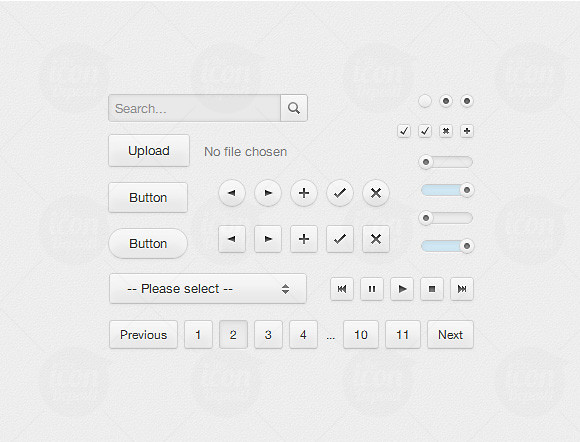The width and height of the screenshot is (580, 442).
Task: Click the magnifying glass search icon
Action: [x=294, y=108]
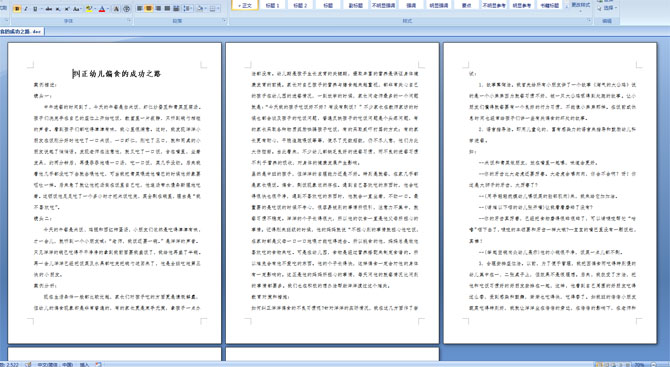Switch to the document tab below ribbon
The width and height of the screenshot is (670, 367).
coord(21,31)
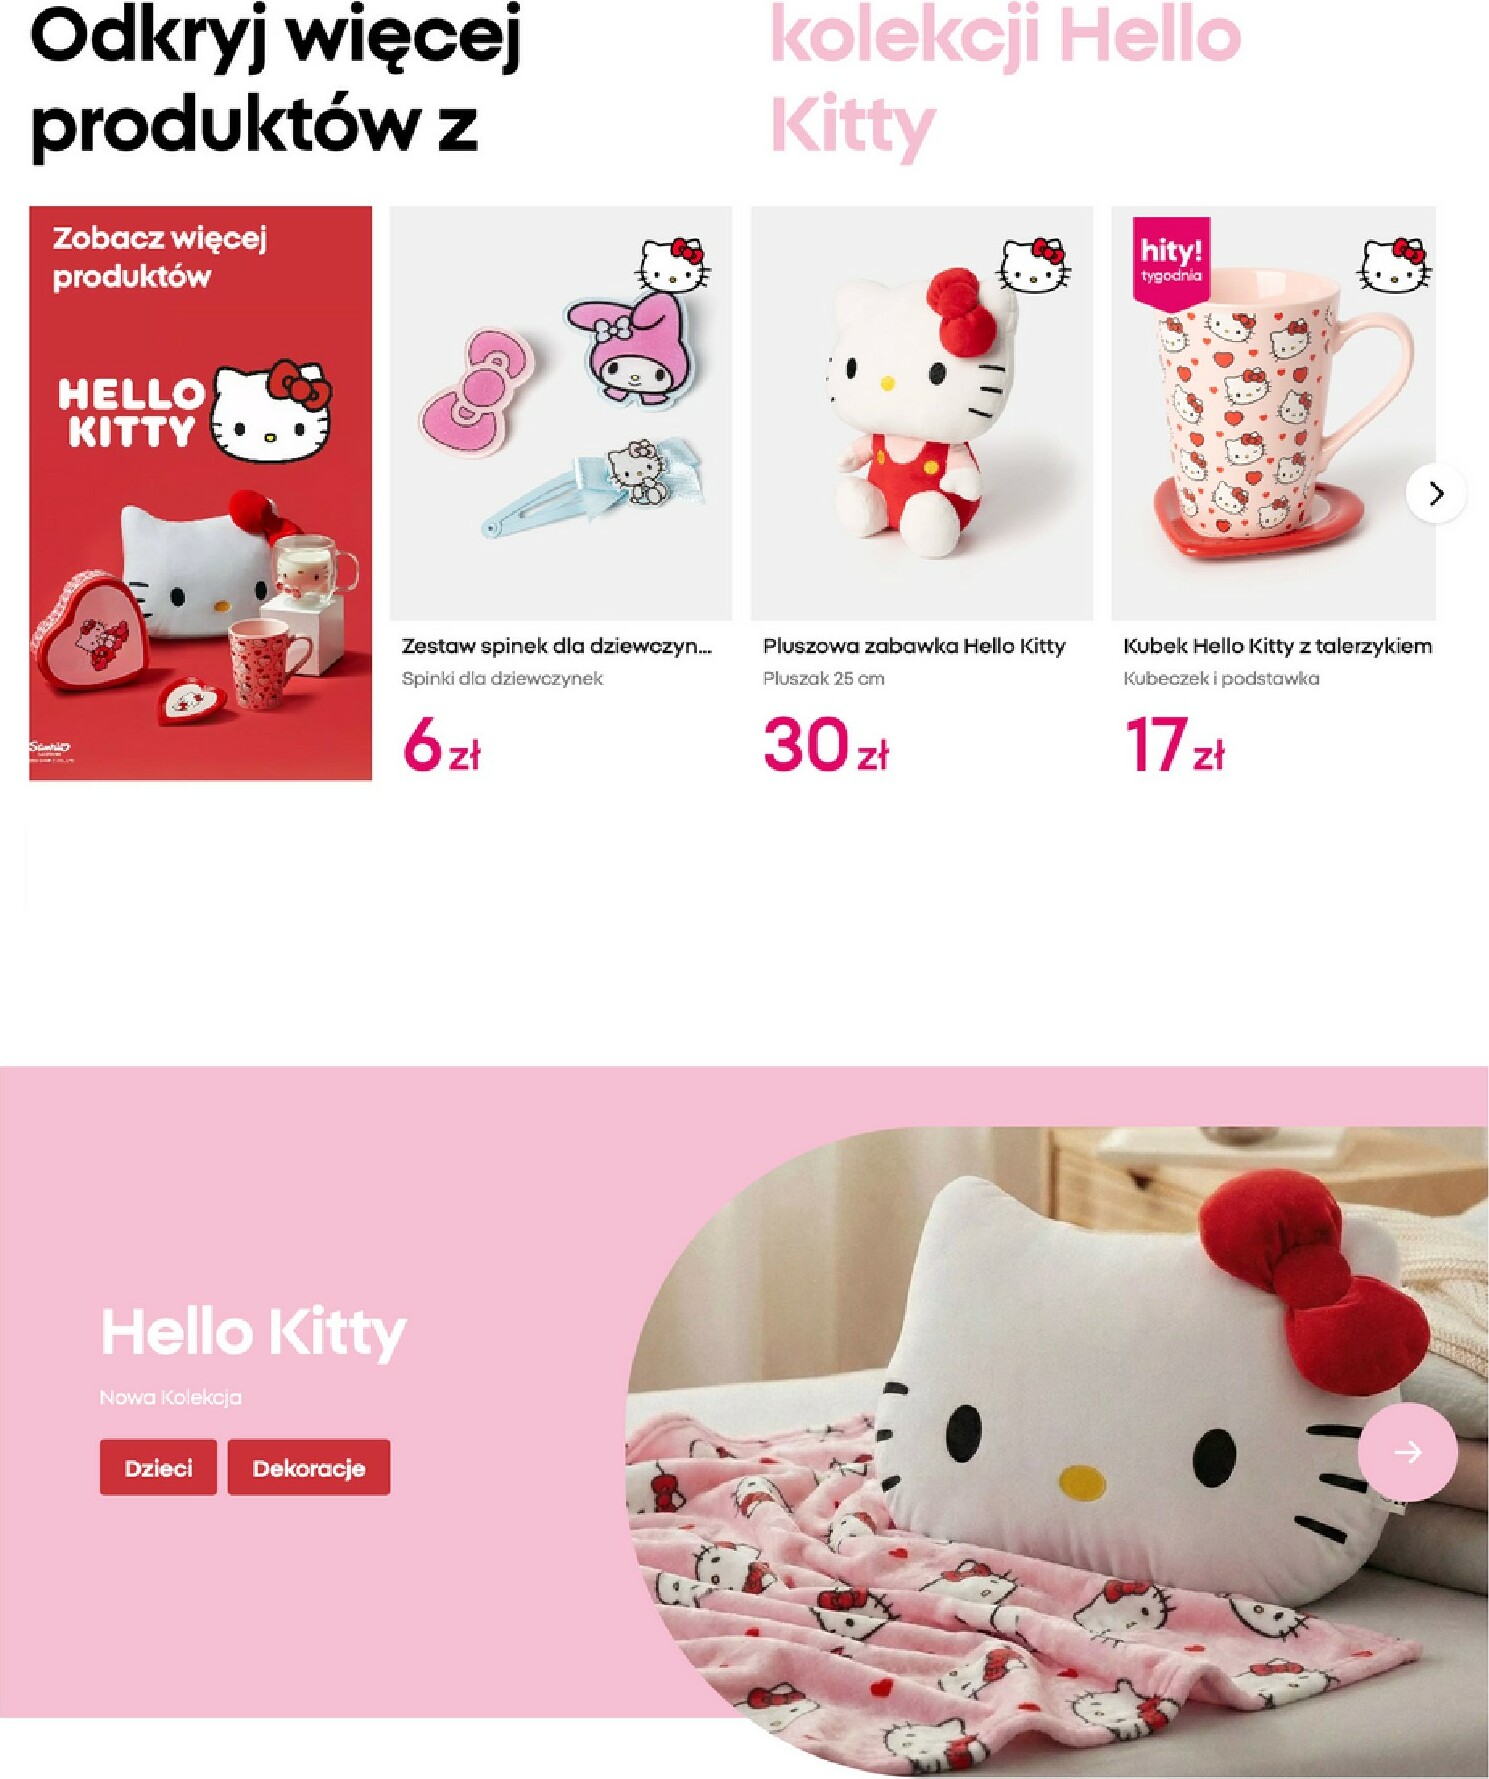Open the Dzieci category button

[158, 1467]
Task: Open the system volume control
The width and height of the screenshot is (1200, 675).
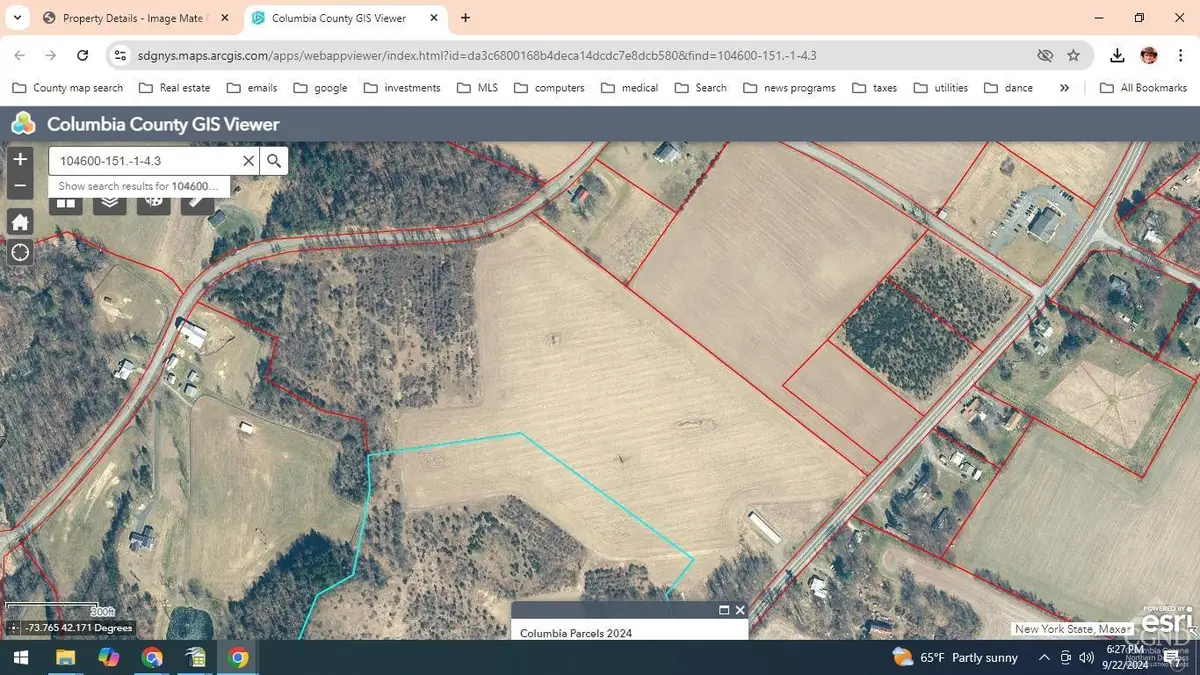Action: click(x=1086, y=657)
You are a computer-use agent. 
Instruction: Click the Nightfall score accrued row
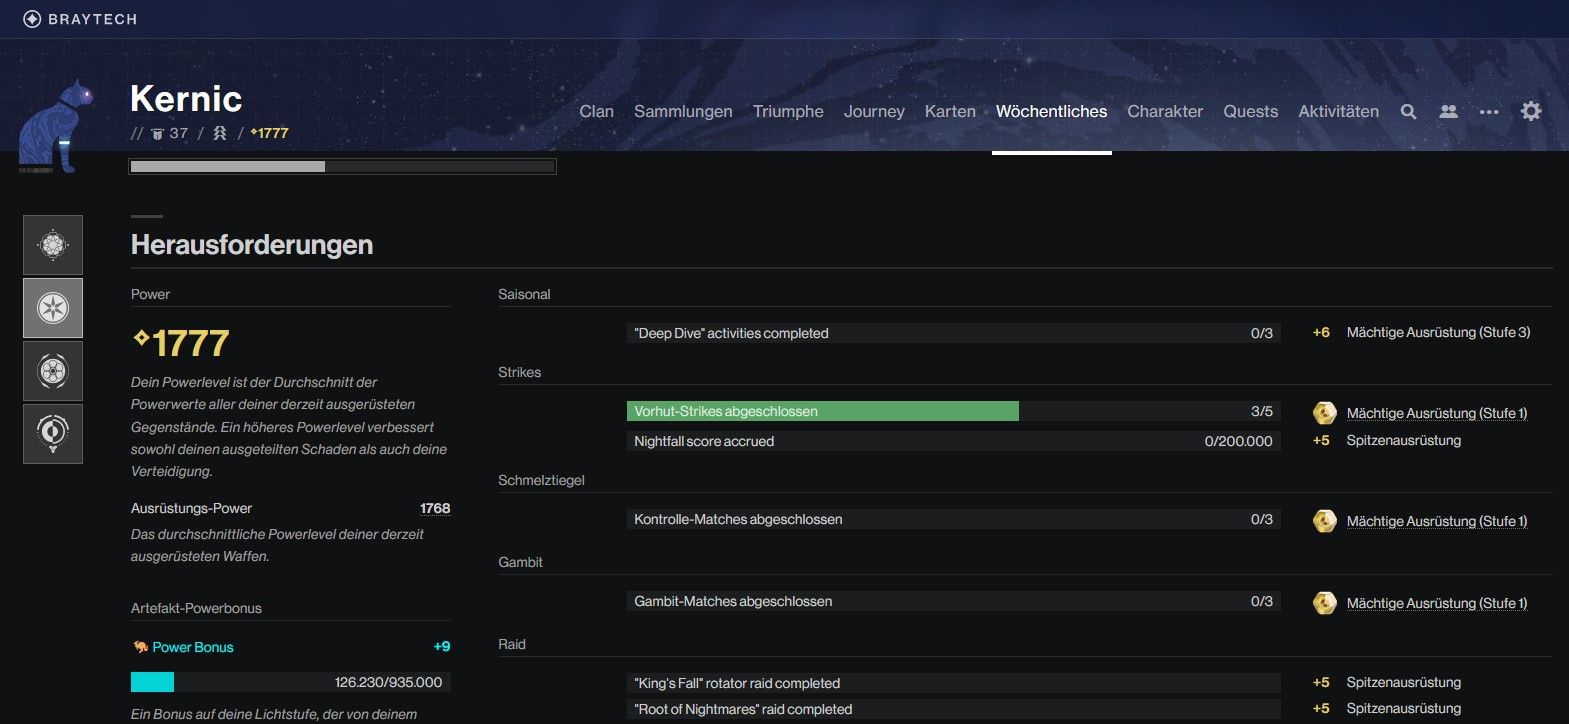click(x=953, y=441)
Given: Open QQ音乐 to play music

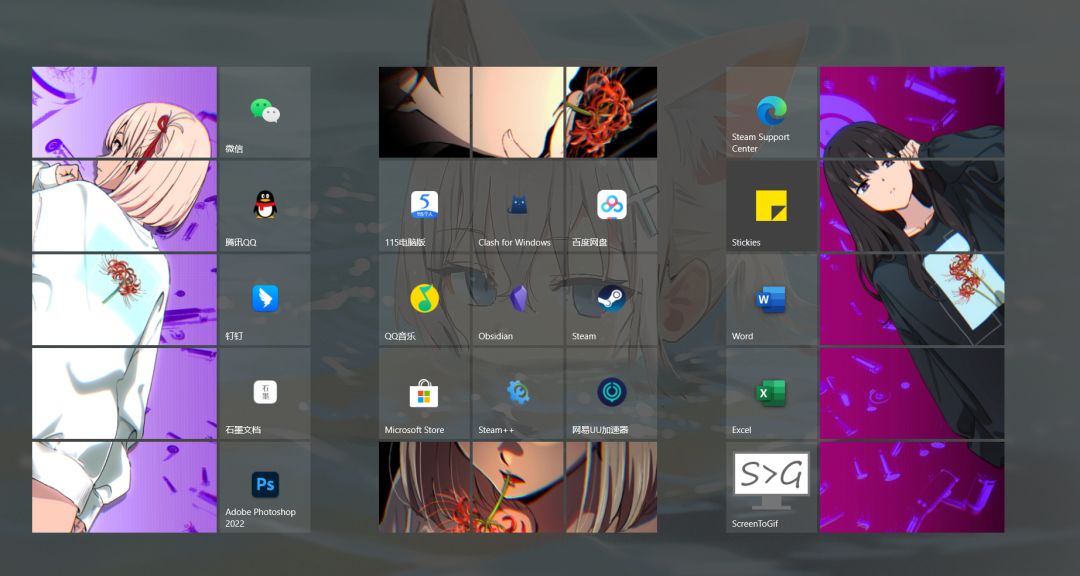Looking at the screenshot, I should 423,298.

**********

--- TASK DESCRIPTION ---
Write out the lines of the material from the one containing "The width and height of the screenshot is (1200, 675)." through the last, exactly and only those. Leave every picture out.

--- SOLUTION ---
The width and height of the screenshot is (1200, 675).
Action: click(x=1086, y=657)
You are a computer-use agent. 
Instruction: Click the Nightfall score accrued row
click(x=953, y=441)
Given: Open QQ音乐 to play music

Looking at the screenshot, I should 423,298.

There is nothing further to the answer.